季刊福祉労働160号
末永弘
「解約申入れ書」が届く
先日、物件の契約者となっている自立生活センターグッドライフ宛に、不動産屋から一通の「解約申入れ書」が届きました。
「貴殿に賃貸しております下記建物につきまして、平成二十八年七月二十 六日に締結致しました契約書の条項に規定する義務に違反する行為が明らかになり、
その義務の履行 がなされておらず、本契約を継続することが困難と認められるに至りましたので、
本契約を解除させて頂きたくここにご通知申し上げます。(中略)ご近隣の方々が恐怖や不安の日々を送らざるを得な いことを考えますと、
これ以上住み続けて頂くことは貸主の責任上出来かねます。何とぞご理解を賜 りたくよろしくお願い申し上げます」。事前に不動産屋の担当者から連絡は受けていたとはいえ、「近隣の方々が.........」という一文も含め、実際に文書で受け取るとこの現実はやはり重い。

 この物件は東京都内の一軒家で、それまで住んでいたアパートを退去するように大家さんから求められていた自閉症のYさん
(重度訪問介護を毎日二四時間利用して生活している)が転居するために、二年前にグッドライフが名義人となって借りたものです。
以前のアパートでは、壁を叩く、大声を出す、 隣の方への暴言などが原因で退去を求められたため、
転居先として二階建て3DKの一軒家というかなり条件の良い物件を借りることにしました。

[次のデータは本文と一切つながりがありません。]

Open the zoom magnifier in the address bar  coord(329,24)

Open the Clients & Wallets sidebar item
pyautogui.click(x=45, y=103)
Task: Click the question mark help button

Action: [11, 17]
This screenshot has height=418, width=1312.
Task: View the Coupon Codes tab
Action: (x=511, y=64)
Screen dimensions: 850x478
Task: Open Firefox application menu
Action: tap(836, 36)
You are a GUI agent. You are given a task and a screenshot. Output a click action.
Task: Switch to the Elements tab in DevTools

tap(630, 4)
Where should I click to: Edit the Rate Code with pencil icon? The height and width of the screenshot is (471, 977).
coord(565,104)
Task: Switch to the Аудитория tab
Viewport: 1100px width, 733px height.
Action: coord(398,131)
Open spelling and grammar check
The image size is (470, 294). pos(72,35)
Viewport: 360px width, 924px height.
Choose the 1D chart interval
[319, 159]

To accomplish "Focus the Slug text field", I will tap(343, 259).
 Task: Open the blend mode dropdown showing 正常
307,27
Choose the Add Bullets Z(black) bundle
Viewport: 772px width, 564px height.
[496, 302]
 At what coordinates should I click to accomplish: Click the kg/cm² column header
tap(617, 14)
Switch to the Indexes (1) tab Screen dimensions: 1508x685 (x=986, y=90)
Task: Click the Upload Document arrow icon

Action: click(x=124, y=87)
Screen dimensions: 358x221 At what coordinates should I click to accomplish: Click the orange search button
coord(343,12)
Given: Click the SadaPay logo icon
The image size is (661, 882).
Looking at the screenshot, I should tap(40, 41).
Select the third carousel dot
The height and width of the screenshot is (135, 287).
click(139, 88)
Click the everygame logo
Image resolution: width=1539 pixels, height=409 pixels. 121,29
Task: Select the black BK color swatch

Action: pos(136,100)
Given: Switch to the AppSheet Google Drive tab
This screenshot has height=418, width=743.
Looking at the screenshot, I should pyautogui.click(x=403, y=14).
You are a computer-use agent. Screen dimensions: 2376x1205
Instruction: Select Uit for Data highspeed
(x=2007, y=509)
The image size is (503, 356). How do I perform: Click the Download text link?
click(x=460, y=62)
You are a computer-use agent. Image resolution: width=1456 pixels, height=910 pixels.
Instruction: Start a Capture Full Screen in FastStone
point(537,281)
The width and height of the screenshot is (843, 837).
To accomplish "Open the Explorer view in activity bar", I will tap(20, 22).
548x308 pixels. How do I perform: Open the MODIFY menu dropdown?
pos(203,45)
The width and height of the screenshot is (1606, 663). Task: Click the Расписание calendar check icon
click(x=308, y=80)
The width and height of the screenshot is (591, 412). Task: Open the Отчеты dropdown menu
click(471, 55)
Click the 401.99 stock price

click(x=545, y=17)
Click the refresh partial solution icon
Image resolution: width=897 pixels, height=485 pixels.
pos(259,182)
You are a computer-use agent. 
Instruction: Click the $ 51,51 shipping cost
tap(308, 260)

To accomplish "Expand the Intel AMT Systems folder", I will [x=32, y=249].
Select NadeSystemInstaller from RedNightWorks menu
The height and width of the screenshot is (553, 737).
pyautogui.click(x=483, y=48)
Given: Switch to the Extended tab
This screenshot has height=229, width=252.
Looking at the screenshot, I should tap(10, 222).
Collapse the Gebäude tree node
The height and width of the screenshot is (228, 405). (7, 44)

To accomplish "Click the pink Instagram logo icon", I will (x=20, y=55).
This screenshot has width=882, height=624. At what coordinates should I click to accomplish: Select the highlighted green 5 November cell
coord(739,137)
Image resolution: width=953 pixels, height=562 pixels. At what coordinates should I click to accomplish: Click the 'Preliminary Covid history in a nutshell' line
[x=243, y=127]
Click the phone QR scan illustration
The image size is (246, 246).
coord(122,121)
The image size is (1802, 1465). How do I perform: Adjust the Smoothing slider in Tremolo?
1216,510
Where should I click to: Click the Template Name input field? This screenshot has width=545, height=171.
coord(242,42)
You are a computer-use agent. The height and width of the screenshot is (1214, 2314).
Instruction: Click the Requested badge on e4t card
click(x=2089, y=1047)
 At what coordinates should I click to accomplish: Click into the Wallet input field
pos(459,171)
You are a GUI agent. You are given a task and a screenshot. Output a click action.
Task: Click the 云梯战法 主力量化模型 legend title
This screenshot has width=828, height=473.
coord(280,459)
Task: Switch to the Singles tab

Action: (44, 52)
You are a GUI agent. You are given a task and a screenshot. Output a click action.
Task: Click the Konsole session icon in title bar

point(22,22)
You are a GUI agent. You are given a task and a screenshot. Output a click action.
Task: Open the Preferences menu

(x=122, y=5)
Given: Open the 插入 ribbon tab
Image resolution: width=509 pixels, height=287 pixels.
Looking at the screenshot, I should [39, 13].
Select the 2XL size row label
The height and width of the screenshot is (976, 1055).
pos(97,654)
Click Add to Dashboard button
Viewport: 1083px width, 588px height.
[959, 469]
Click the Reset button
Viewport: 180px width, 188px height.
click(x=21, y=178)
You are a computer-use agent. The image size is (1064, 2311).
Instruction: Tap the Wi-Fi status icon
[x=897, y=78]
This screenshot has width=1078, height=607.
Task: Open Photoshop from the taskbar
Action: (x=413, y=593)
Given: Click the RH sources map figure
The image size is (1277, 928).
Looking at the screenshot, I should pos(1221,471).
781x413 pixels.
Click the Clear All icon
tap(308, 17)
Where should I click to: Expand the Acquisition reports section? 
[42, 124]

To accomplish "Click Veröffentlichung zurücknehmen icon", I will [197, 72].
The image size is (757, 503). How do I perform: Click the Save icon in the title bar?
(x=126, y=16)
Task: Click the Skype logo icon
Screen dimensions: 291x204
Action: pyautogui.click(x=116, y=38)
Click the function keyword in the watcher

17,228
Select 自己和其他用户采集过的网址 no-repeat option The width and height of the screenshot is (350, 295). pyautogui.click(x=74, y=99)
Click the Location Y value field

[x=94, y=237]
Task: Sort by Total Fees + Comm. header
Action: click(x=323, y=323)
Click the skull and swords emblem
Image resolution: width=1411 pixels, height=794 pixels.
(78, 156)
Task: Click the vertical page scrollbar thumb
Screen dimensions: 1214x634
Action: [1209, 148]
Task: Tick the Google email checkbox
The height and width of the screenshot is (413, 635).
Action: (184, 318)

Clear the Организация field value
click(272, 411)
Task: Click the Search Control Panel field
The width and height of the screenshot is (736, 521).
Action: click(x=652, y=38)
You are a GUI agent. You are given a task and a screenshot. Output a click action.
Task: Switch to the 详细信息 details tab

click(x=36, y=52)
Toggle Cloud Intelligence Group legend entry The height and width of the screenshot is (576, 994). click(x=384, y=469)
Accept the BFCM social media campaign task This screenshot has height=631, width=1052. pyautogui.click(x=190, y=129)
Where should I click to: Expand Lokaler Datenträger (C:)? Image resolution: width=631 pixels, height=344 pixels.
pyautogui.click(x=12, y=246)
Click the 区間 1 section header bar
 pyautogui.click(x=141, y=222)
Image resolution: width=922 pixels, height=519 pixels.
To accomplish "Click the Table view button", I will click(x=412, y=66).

住み始める前に、隣や向かいのお宅を私とYさんの父親で訪問し、自閉症という障害のあるYさんが二四時間介護者付きで生活するので、
誰かに危害を加えるような心配はないと思いますが、壁を叩いたり大声を出したりという形で時々ご迷惑をおかけす ることがあると思うので、
酷いときにはご連絡ください、と名刺を渡してご挨拶してありました。
約一年後に少し離れた近所の方から大家さんに「時々大声が聞こえるが、どういう人が住んでいるのか?」という連絡があった際には、
不動産屋の担当者にも同行してもらう形で周辺十数軒のお宅へ事情を説明していました。
Yさんの状態が悪くなってきたときには、精神科の病院に二、三カ月入院し (二年間で二回入院)少し立て直すようにしていたことや、
一番迷惑をかけていたと思われるお隣の方が自閉症という障害のことを何とか理解しようとして下さっていたこともあり、二年近くの間は大きな苦情がなく過ごしてきました。